2. Comparative transcriptome responses of leaf and root tissues to salt stress in wheat strains with different salinity tolerances

Author

Jianfeng Li, Xin Gao, Xunji Chen, Zheru Fan, Yueqiang Zhang, Zhong Wang, Jia Shi, Chunsheng Wang, Hongzhi Zhang, Lihong Wang, and Qi Zhao

Subjects

salt-tolerant, wheat, transcriptome, WGCNA, alternative splicing, DEGs, Genetics, QH426-470

Abstract

Background: Salinity stress is a major adverse environmental factor that can limit crop yield and restrict normal land use. The selection of salt-tolerant strains and elucidation of the underlying mechanisms by plant breeding scientists are urgently needed to increase agricultural production in arid and semi-arid regions.Results: In this study, we selected the salt-tolerant wheat (Triticum aestivum) strain ST9644 as a model to study differences in expression patterns between salt-tolerant and salt-sensitive strains. High-throughput RNA sequencing resulted in more than 359.10 Gb of clean data from 54 samples, with an average of 6.65 Gb per sample.
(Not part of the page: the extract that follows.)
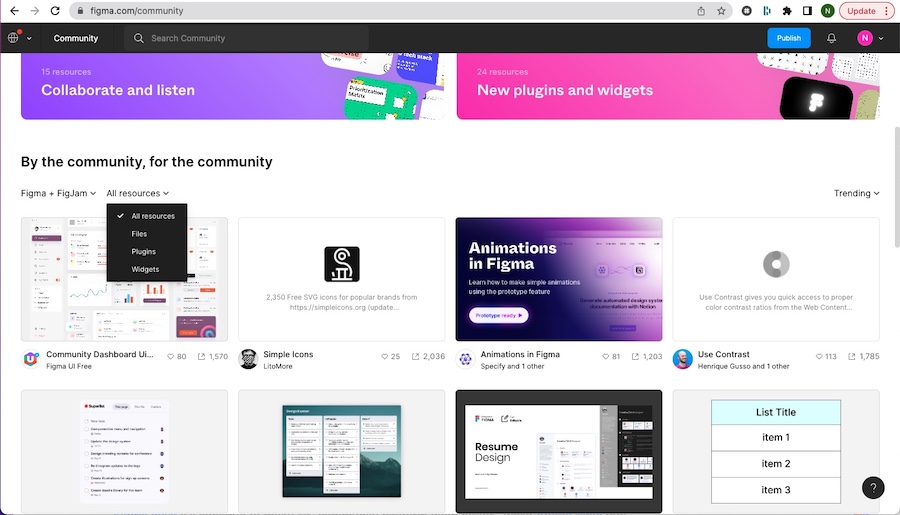Click the heart icon for Simple Icons
The width and height of the screenshot is (900, 515).
tap(384, 356)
Compared to the IWGSC reference annotation, we identified 50,096 new genes, 32,923 of which have functional annotations. Comparisons of abundances between salt-tolerant and salt-sensitive strains revealed 3,755, 5,504, and 4,344 genes that were differentially expressed at 0, 6, and 24 h, respectively, in root tissue under salt stress. KEGG pathway analysis of these genes showed that they were enriched for phenylpropanoid biosynthesis (ko00940), cysteine and methionine metabolism (ko00270), and glutathione metabolism (ko00480). We also applied weighted gene co-expression network analysis (WGCNA) analysis to determine the time course of root tissue response to salt stress and found that the acute response lasts >6 h and ends before 12 h. We also identified key alternative splicing factors showing different splicing patterns in salt-sensitive and salt-tolerant strains; however, only few of them were differentially expressed in the two groups.Conclusion: Our results offer a better understanding of wheat salt tolerance and improve wheat breeding.

Published

2023